# Shooting glasses



## jblaze725 (Mar 19, 2007)

I couldnt figure out where to put this so if this is not the right place I apologize. I just wanted to know what are some good shooting glasses that will not break the bank? I'm tired of using the crappy ones they have at the range. I also dont wanna buy theirs because they sell the same crap they just dont come with all those neat scratches and stuff. I dont want something ultra cheap, just well priced.


----------



## SuckLead (Jul 4, 2006)

I cannot for the life of me remember the name of them, but there is a kind of glasses that came out that actually velcroes to the outside of your hearing protection. They work great and won't break the seal of your hearing protection, and they only cost about $20. I'll try to remember to check the company name on them tomorrow at work, unless someone else here knows what I'm talking about.


----------



## DJ Niner (Oct 3, 2006)

May I suggest going to your local building-supply contractor warehouse/store and browsing their selection of safety glasses. OSHA-approved glasses for use in dangerous workplaces are also suitable for shooting, and can be had for far less than safety glasses that are marketed specifically as shooting eyewear. Sometimes they are indistinguishable from rather expensive commercial shooting glasses, except for the packaging.


----------



## DjSaneR (Jan 13, 2007)

I just use my sunglasses.


----------



## Todd (Jul 3, 2006)

I have the ESS ICE system. Not horribly expensive considering you get three lenses, the frame, and case. They're very comfortable and have worked great.

http://www.opticsplanet.net/ess-ice-sunglasses.html


----------



## SigZagger (Aug 16, 2006)

— Given material —
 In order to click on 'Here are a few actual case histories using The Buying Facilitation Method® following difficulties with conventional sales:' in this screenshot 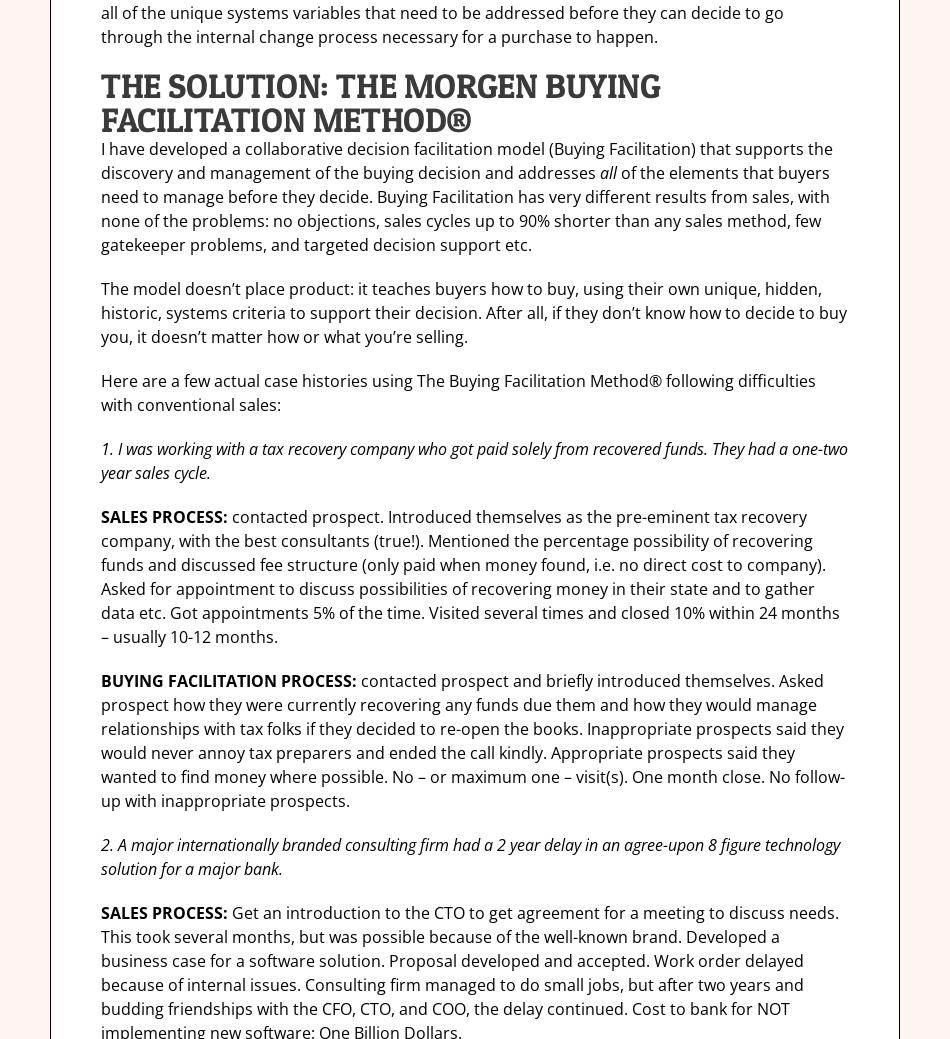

— Work to complete —
Reproduce the forum thread on shooting glasses word for word, from its header through the last line. The lines that come after the text are separate material and have no connection to it.

— Written answer —
# Shooting glasses



## jblaze725 (Mar 19, 2007)

I couldnt figure out where to put this so if this is not the right place I apologize. I just wanted to know what are some good shooting glasses that will not break the bank? I'm tired of using the crappy ones they have at the range. I also dont wanna buy theirs because they sell the same crap they just dont come with all those neat scratches and stuff. I dont want something ultra cheap, just well priced.


----------



## SuckLead (Jul 4, 2006)

I cannot for the life of me remember the name of them, but there is a kind of glasses that came out that actually velcroes to the outside of your hearing protection. They work great and won't break the seal of your hearing protection, and they only cost about $20. I'll try to remember to check the company name on them tomorrow at work, unless someone else here knows what I'm talking about.


----------



## DJ Niner (Oct 3, 2006)

May I suggest going to your local building-supply contractor warehouse/store and browsing their selection of safety glasses. OSHA-approved glasses for use in dangerous workplaces are also suitable for shooting, and can be had for far less than safety glasses that are marketed specifically as shooting eyewear. Sometimes they are indistinguishable from rather expensive commercial shooting glasses, except for the packaging.


----------



## DjSaneR (Jan 13, 2007)

I just use my sunglasses.


----------



## Todd (Jul 3, 2006)

I have the ESS ICE system. Not horribly expensive considering you get three lenses, the frame, and case. They're very comfortable and have worked great.

http://www.opticsplanet.net/ess-ice-sunglasses.html


----------



## SigZagger (Aug 16, 2006)